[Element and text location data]

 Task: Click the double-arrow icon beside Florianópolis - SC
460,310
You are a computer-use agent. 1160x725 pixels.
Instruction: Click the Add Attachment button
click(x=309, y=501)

• Stated task:
Reproduce every line of the records above verbatim.

• Solution to this task:
 Task: Click the double-arrow icon beside Florianópolis - SC
460,310
You are a computer-use agent. 1160x725 pixels.
Instruction: Click the Add Attachment button
click(x=309, y=501)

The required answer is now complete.